I recently found myself in the Oxford Blackwells’ Norrington Room browsing the shelves for some holiday reading. One book in particular caught my eye, a blend of evolution — a topic that has long interested me — and cancer biology, a topic I’m increasingly exposed to in immune repertoire analysis collaborations but on which I am assuredly “non-expert”!

The Cheating Cell by Athene Aktipis provides a theoretical framework for understanding cancer by considering it as a logical sequitor of the advent of successful multicellular life.

Cancer often results from mutations leading to a local exploitation of entirely natural ‘overactivity’. For example, cells need to go into overdrive in a coordinated way at various times of life, such as to enable foetal development or perform efficient cellular repair. The body has also evolved to tolerate somatic mutation in some contexts, such as in the adaptive immune system, to enable bespoke responses to a wide range of pathogens. The evolutionary costs of precluding such processes in the body are simply too great.

Therefore, we have retained these crucial chemical mechanisms, despite them positioning us on the precipice of cancer, instead evolving regulatory elements (e.g. the commonly-studied TP53 gene) that seek to spot when cells are going out of control. But these regulatory genes have to strike the balance between letting the body loose when necessary and clamping down on activity when a cell is being exploitative. Having more copies of a regulatory gene leads to tighter cellular restriction, and a concurrent reduction in cancer probability, but also reduces the speed of cellular growth/repair and lowers fertility. The book dives into a range of examples from across the plant and animal kingdoms.
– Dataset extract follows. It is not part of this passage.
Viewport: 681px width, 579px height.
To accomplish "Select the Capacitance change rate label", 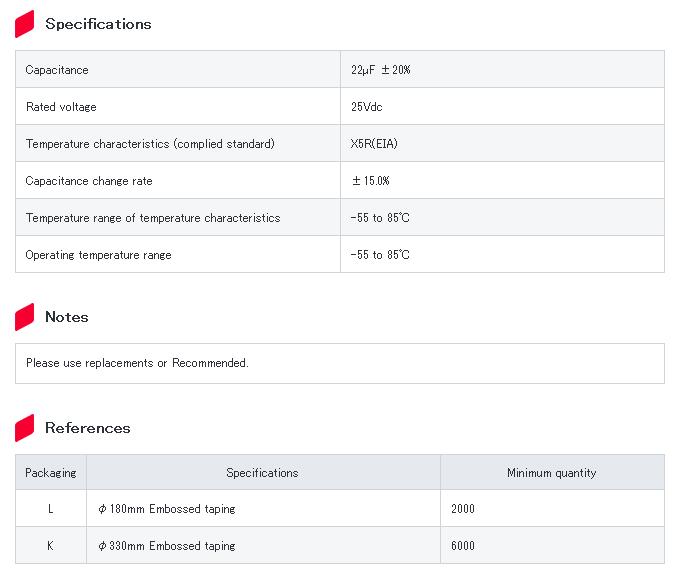I will coord(89,181).
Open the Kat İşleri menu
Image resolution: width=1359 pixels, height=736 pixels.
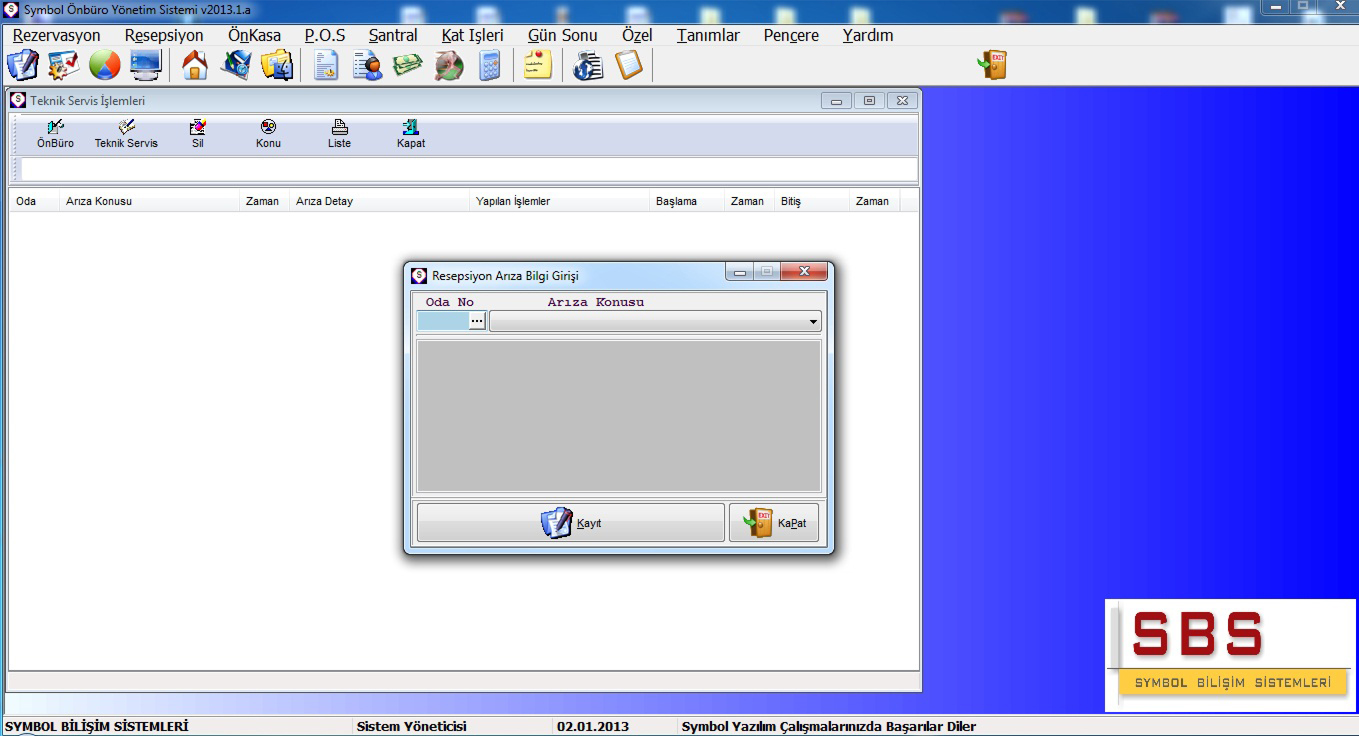[x=472, y=35]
A fascinating observation is that often the maternal epigenome appears to prime towards the expression of regulatory elements, while the paternal epigenome does the opposite; potential reasons for why this phenomenon has evolved are explored in Chapter 4.
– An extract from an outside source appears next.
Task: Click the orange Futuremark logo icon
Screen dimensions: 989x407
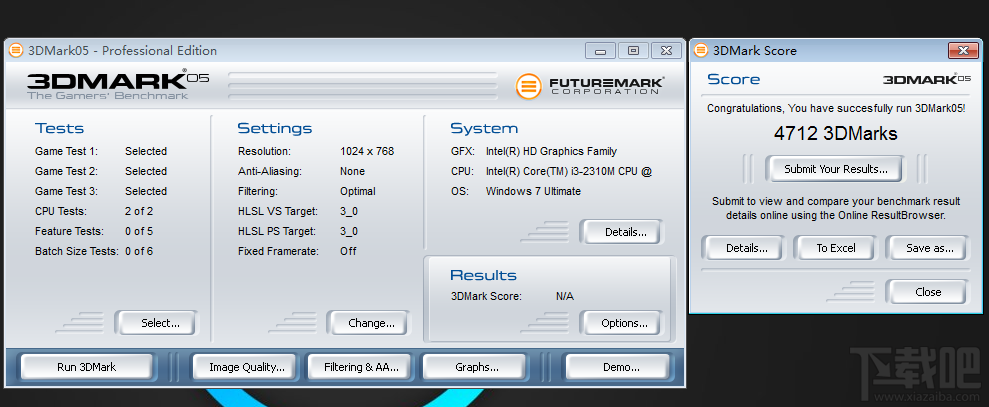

The book also considers how cancer develops once it has arisen, including the evolutionary/ecological drive towards further mutation to create a heterogenous tumour population (which may lead to cooperativity) and to metastasise, particularly upon depletion of the resources in the tumour microenvironment.

Chapter 7 concludes by considering how the concepts introduced in the previous chapters are being exploited by drug developers to design the next generation of cancer medication. A striking theme is that our mentality may need to shift away from tumour eradication and towards sustained control.

I’ve tried not to give too much away in this blog post, as I don’t want to spoil the book for those who haven’t yet read it! But suffice to say I found this a very instructive read and believe it offers an insightful perspective on how we will tackle cancer in the coming decade.